Jake cleared his throat. “Okay.”
I almost dropped the phone. “Okay?”
“Yeah. Okay.”
“Really?” I asked. “I mean, that’s great, but why is it okay?” My hand gripped the phone harder, since the only answer I could think of was the nauseating idea that Jake didn’t want to be friends with me anymore.
“I can’t tell you right now.”
“Why not?”
“Because there’s something else I have to tell you first.”
Uh-oh. What could be bigger than us talking about how I’d dissed his sister and his dad? “Okay,” I said, taking a deep breath. “Fire away.” Then there was a silence so deep, I thought I’d lost my signal. “Hello?”
“Yeah,” said Jake, “I’m here.”
“What’s going on?” I asked, sitting upright, now totally panicked.
“Emma, I have something to tell you.”
“I
know
. You said that already.”
“It’s serious.”
“
Okay
. What is it?”
“Emma,” Jake said, pausing briefly, “I’m in love with you.”
Chapter Nine
I
jumped about ten feet when two people behind me burst into laughter. Their sharp cackles were loud enough to make my head hurt. I glanced at the clock on the wall: 1:20 A.M. Jake was twenty minutes late.

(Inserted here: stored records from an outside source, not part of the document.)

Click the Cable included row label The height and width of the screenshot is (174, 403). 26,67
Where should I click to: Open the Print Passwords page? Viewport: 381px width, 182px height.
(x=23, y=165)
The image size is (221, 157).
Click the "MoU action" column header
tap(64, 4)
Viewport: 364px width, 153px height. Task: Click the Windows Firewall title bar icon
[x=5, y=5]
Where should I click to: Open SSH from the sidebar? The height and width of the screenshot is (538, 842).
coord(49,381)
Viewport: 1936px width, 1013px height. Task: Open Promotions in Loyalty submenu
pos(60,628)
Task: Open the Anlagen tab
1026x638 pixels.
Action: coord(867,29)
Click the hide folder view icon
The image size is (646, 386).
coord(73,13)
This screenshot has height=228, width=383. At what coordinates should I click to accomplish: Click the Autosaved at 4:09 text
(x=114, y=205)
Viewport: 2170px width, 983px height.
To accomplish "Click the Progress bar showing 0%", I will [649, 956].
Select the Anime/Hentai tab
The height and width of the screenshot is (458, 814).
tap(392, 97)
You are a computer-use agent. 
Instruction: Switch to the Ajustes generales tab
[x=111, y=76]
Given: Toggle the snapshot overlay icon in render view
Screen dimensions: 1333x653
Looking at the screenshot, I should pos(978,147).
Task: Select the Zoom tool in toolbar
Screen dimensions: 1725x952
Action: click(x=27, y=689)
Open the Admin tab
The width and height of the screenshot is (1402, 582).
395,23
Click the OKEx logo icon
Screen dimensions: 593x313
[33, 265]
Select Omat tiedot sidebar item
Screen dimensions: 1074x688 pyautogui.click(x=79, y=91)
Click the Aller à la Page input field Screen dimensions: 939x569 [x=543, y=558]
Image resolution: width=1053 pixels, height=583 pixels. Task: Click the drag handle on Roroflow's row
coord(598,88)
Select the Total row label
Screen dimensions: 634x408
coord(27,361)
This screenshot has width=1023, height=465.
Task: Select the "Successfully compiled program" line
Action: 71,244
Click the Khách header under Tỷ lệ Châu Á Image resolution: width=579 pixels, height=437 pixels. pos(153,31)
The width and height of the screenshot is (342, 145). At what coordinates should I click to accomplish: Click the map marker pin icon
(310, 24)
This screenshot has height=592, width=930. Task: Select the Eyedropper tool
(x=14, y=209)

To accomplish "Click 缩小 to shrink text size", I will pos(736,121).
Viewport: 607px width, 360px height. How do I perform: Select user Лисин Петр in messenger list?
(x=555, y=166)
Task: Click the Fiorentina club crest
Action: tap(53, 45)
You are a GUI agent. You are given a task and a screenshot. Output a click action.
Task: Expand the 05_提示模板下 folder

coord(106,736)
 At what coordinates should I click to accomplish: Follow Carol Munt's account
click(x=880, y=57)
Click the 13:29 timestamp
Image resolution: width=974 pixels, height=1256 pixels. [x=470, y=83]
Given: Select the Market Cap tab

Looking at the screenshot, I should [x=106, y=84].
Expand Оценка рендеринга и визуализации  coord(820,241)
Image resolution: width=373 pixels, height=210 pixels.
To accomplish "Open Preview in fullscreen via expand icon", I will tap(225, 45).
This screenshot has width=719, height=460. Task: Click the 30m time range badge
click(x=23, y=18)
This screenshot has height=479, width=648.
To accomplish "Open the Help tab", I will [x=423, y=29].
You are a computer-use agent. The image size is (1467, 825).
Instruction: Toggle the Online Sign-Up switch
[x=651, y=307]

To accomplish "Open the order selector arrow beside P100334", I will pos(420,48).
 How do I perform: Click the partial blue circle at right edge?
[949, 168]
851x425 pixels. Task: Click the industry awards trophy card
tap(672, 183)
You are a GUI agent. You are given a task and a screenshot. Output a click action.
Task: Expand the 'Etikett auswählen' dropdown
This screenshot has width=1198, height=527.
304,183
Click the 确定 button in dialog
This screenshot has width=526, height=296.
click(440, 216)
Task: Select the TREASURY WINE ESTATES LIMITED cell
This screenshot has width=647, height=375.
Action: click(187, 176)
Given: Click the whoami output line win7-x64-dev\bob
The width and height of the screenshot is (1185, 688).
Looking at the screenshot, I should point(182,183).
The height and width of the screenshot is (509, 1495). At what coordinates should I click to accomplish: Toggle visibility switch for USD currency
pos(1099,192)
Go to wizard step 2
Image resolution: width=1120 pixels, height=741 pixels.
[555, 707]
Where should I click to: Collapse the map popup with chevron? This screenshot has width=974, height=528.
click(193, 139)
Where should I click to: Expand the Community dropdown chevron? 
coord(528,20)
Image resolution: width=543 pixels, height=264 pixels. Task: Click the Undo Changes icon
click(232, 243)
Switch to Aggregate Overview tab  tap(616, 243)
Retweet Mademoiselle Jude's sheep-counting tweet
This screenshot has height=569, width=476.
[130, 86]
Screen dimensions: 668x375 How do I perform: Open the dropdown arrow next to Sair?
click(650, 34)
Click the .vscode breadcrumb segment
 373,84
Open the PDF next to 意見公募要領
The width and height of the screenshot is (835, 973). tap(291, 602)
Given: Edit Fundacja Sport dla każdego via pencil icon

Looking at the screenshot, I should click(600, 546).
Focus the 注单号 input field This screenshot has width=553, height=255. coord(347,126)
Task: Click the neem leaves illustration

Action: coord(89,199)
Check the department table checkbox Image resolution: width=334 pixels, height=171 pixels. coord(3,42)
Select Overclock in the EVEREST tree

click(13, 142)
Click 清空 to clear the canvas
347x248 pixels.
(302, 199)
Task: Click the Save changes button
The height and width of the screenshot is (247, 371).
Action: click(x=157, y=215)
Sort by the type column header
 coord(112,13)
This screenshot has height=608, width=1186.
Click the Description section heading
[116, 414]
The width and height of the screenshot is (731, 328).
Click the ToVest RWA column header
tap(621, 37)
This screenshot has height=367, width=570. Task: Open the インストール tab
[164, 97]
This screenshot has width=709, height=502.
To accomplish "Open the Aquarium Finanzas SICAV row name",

What if he wasn’t going to show? Not that I could blame him if he stood me up. I mean, he’d told me he loved me, and what had I done? I’d freaked. I’d gone all socially retarded on him and said “um” about sixty times before hanging up. And then when he’d tried to call me back, I hadn’t answered.
Just then my cell phone buzzed. I took it out and saw it was my dad. I flipped it open.
“Dad, what’s happening? Where are you?”
“Your mother and I are home. We just got in and I wanted to make sure you were okay.”
“Yeah, I’m fine, but whoa. You guys are just getting home now? What in the world happened at the church tonight?”
“I don’t . . .” He stumbled a bit. “It’s—it’s a lot.”
I paused. “Well, can you tell me about it?”
I could hear him take a deep breath on the other end. “Mr. O’Connor called an emergency board meeting after the service. He’s asking the board to decide, sometime this weekend, whether or not your mom should be allowed to preach.”